Dagster & Chroma
The Chroma library allows you to easily interact with Chroma's vector database capabilities to build AI-powered data pipelines in Dagster. You can perform vector similarity searches, manage schemas, and handle data operations directly from your Dagster assets.
Installation
- uv
- pip
uv add dagster-chroma
pip install dagster-chroma
Example
import os
from dagster_chroma import ChromaResource, HttpConfig, LocalConfig
import dagster as dg
@dg.asset
def my_table(chroma: ChromaResource):
    with chroma.get_client() as chroma_client:
        collection = chroma_client.create_collection("fruits")
        collection.add(
            documents=[
                "This is a document about oranges",
                "This is a document about pineapples",
                "This is a document about strawberries",
                "This is a document about cucumbers",
            ],
            ids=["oranges", "pineapples", "strawberries", "cucumbers"],
        )
        results = collection.query(
            query_texts=["hawaii"],
            n_results=1,
        )
defs = dg.Definitions(
    assets=[my_table],
    resources={
        "chroma": ChromaResource(
            connection_config=LocalConfig(persistence_path="./chroma")

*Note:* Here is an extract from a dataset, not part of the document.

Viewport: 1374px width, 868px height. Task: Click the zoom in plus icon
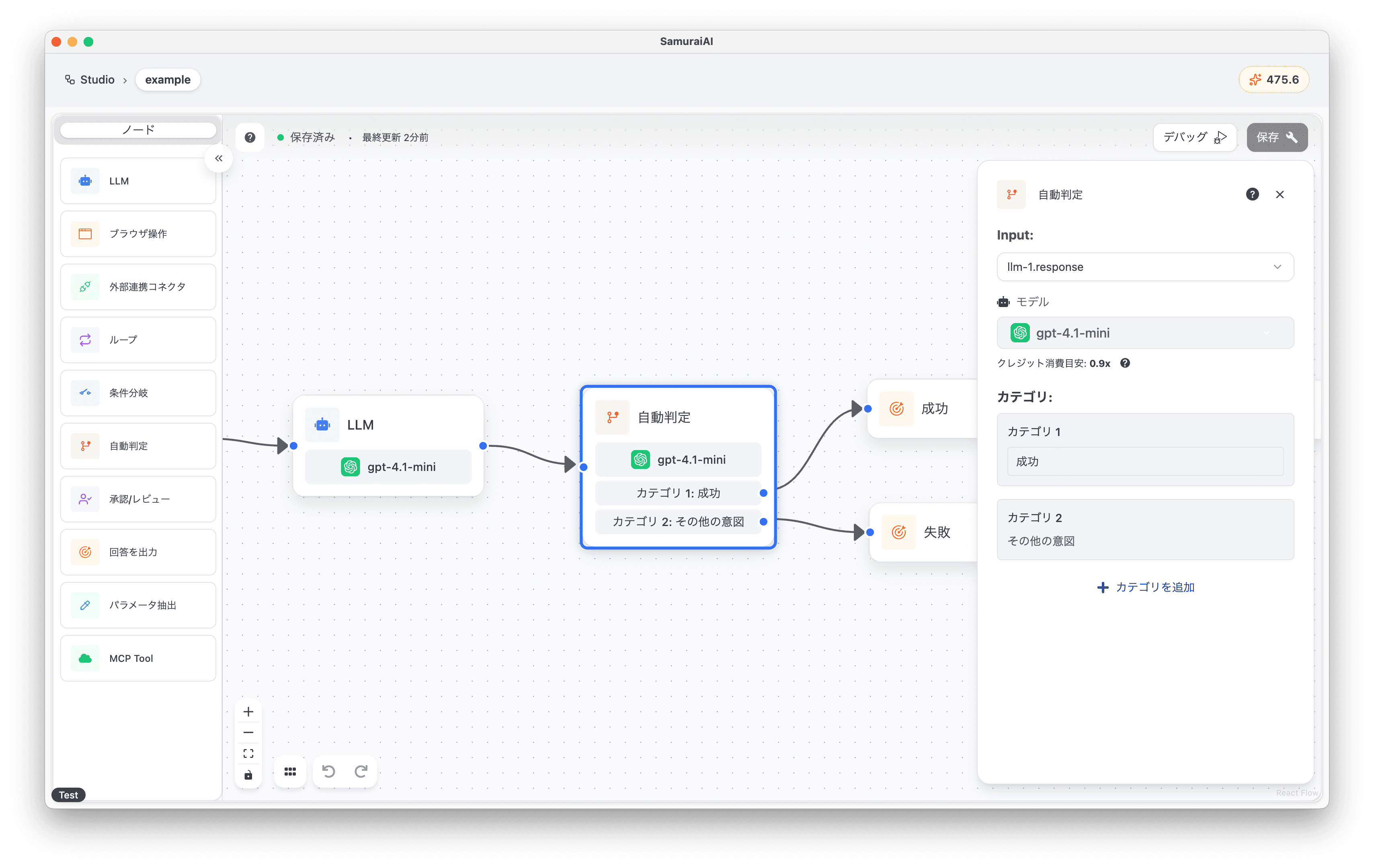(248, 711)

            if os.getenv("DEV")
            else HttpConfig(host="192.168.0.10", port=8000)
        ),
    },
)
About Chroma
Chroma is the open-source AI application database. Chroma makes it easy to build LLM apps by making knowledge, facts, and skills pluggable for LLMs. It provides a simple API for storing and querying embeddings, documents, and metadata. Chroma can be used to build semantic search, question answering, and other AI-powered applications. The database can run embedded in your application or as a separate service.